Given passage
--

The peace of God to be found in Paradise passes all our human understanding in this vale and veil of tears and in this cloud of unknowing that we call mortal life, but it doesn’t pass the perfected beatified human understanding of those who gain the beatific vision.
Over the Christmas period I had time to climb the mountainous backlog of correspondence that had accumulated during a period of intensive travel. This included a thought-provoking exchange with a graduate student in literature who sought my feedback on two theses he had written, one on Shakespeare’s Twelfth Night and the other on Dante’s Divine Comedy.
With respect to the former, the student had argued that Malvolio’s role in Shakespeare’s comedy should be seen as exhibiting all the hallmarks of tragedy in accordance with the principles established by Aristotle. Although I agreed that it is possible to see a tragic dimension to Malvolio’s fall, such a reading is undermined by the lack of truly noble traits in his character. I stressed that the contextual understanding of Malvolio as a Puritan is necessary to our understanding of what Shakespeare is doing with his character. Considering the malevolence that the Puritans exhibited toward both Catholic and Anglican faith, and towards the arts in general, and music and theatre in particular, Shakespeare’s audience would have seen Malvolio much as a Jew in the twentieth century would see a Nazi character in literature. The bottom line is that we are not meant to sympathize with the antithetical spirit of malevolence in the play, which Malvolio represents.
With respect to the thesis on the Divina Commedia, I had two quibbles, both of which centred on what I considered to be misunderstandings about the role of reason in Dante’s masterpiece. The student had claimed in his thesis that Albertus Magnus and Thomas Aquinas were “controversial” for bringing “paganism” into Christian dialectic through their engagement with the philosophy of Aristotle. I questioned this on a number of grounds. First, it struck me as decidedly odd that Albert the Great and Thomas Aquinas should have caused controversy for introducing Aristotle into the discussion considering that Augustine had already brought Plato into Christian dialectic almost 900 years earlier. Although it might be said, figuratively speaking, that Augustine had baptized Plato, and that Albert and Thomas had subsequently baptized Aristotle, it cannot be said that they had baptized paganism. The ideas of Plato and Aristotle, which Augustine and Aquinas had embraced, were rational, not “pagan”. They were at the service of truth, not of the pagan gods. Those classical philosophical ideas that the Doctors of the Church had introduced into Christian dialectic were introduced because of the truth they conveyed. These ideas were seen to be a reflection of the order and harmony of the cosmos which God had created. They conformed to reality, even as they enabled us to understand reality more deeply. To reiterate and to return to my interlocutor’s claim, the medieval scholastics had not brought “paganism” into Christian dialectic, they had brought Greek philosophy into Christian dialectic. They had brought the Greek love of wisdom into the conversation. And, which is crucial, they had only embraced those Greek philosophers whose ideas harmonized with a Christian philosophical understanding of the cosmos. Socrates, Plato and Aristotle were invited to the table; Democritus and Heraclitus were not.

--

What is asked
(A) Answer these questions about the essay:
(i) On which two works had the graduate student written theses?
(ii) According to the writer, as what must Malvolio be understood in context?
(iii) Which two Greek philosophers were not invited to the table?
(B) Write out the part of the essay that starts at "The peace of" and ends at "the beatific vision.".

[Text and item location entries]
--

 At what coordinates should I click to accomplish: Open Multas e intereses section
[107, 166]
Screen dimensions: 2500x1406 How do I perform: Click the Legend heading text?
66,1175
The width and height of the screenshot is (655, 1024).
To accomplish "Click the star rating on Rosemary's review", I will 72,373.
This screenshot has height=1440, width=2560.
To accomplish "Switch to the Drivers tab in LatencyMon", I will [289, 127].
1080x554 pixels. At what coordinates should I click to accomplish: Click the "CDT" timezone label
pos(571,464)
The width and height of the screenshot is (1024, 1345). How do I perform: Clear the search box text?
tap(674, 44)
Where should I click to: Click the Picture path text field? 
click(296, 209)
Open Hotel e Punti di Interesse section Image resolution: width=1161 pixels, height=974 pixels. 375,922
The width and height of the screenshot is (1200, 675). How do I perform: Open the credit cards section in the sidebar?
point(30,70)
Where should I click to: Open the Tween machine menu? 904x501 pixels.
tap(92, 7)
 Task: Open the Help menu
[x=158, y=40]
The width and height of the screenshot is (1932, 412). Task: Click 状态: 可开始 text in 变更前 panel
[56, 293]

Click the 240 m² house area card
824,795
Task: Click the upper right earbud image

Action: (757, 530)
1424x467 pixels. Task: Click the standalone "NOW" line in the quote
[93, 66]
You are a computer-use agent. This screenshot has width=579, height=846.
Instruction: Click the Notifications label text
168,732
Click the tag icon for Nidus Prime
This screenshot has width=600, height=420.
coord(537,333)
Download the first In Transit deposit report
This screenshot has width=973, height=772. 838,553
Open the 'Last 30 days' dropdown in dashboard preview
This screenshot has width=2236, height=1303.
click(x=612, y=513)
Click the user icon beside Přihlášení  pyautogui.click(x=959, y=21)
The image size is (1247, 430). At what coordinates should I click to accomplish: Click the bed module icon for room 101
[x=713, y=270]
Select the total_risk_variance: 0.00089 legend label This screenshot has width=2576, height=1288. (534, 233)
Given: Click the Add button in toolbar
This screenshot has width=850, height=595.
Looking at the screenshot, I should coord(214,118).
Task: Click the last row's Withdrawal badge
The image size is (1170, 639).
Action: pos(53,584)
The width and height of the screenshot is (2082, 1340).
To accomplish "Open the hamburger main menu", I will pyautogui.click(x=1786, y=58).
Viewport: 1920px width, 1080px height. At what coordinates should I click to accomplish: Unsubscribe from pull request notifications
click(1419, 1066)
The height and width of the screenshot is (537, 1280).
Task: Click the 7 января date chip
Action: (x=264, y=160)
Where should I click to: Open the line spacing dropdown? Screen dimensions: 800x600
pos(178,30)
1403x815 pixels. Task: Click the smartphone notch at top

--

Complete answers
(A)
(i) Shakespeare's Twelfth Night and Dante's Divine Comedy
(ii) As a Puritan
(iii) Democritus and Heraclitus

(B)
The peace of God to be found in Paradise passes all our human understanding in this vale and veil of tears and in this cloud of unknowing that we call mortal life, but it doesn’t pass the perfected beatified human understanding of those who gain the beatific vision.